Il aurait été bien plus utile et concret d’expérimenter la création d’un service public de l’emploi et de la formation professionnelle confié aux régions, organisé autour de schémas prescriptifs et dans un cadre juridique sécurisé, avec un vrai dialogue entre entreprises et formation, avec une véritable évaluation que l’État aurait pu organiser.

Aujourd’hui, et cela a été rappelé par M. Hortefeux devant l’Assemblée des départements de France, nous sommes dans une démarche de recentralisation.

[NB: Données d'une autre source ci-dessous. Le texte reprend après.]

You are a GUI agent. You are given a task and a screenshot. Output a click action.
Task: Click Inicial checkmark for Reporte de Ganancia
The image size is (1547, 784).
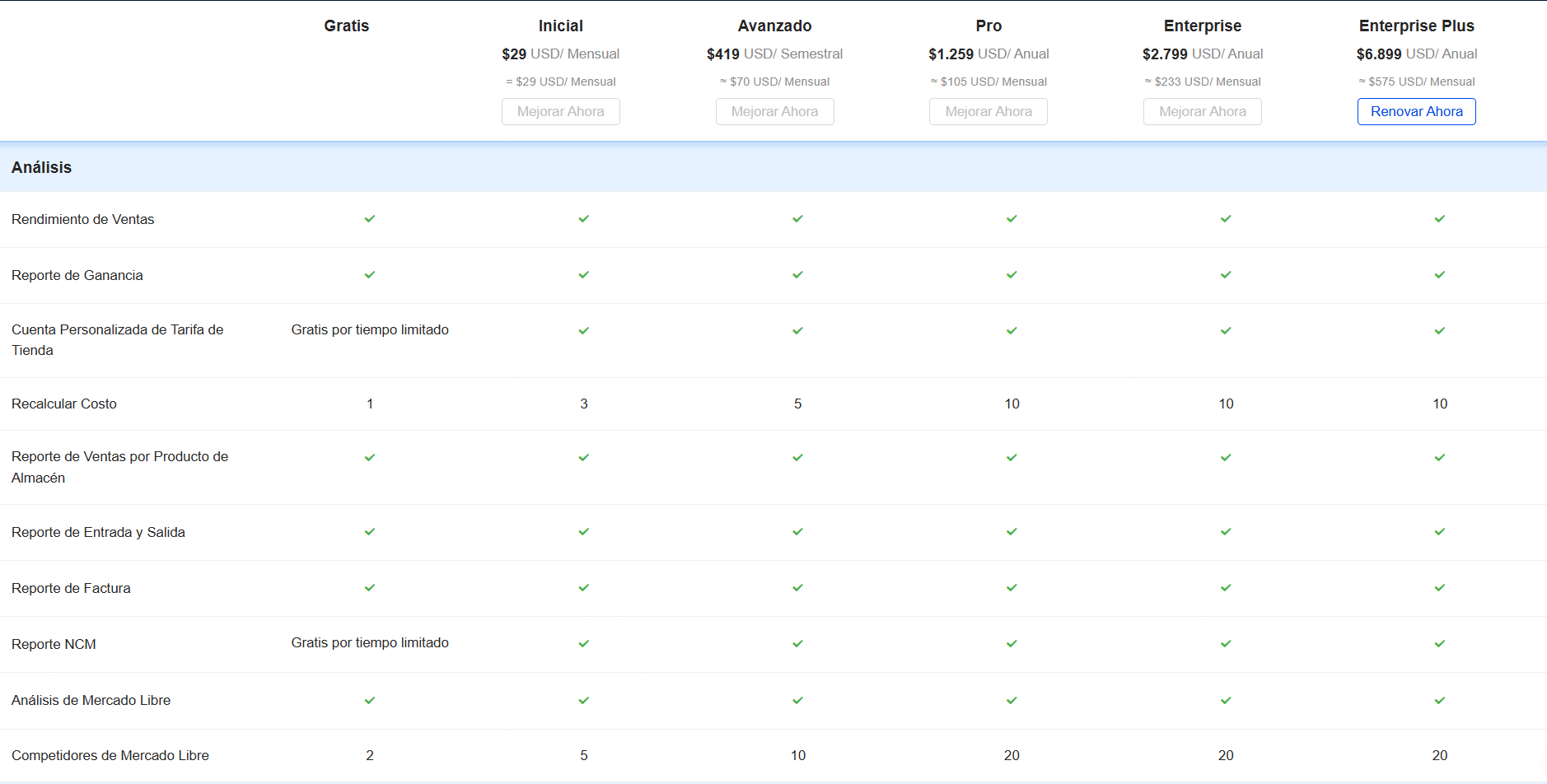point(583,275)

Cet amendement revêt une importance capitale. Dans les régions, il y a différents types de CFA. Certains, CFA de branches ou parfois du sport, sont nantis et disposent de moyens importants. D’autres, en revanche, n’ont aucun moyen, sont en déficit chronique croissant. Tel est le cas d’un CFA que je connais bien, qui compte 1 800 élèves, assure trente-cinq formations, et est polyvalent pour tous les petits métiers : coiffure, tapisserie, etc.

Nous proposons donc de faire en sorte que le produit de la collecte de la taxe d’apprentissage non affectée par les entreprises ainsi que des deux sections du Fonds national de développement et de modernisation de l’apprentissage soit réservé aux régions, après péréquation nationale.

On aurait ainsi d’abord une vision de la demande territoriale, puis une répartition équitable qui se ferait avec les partenaires financeurs, dans le plus grand intérêt des élèves et de la formation à des métiers qualifiants pour lesquels beaucoup de jeunes et de demandeurs d’emploi attendent aujourd’hui un peu de justice et d’efficacité.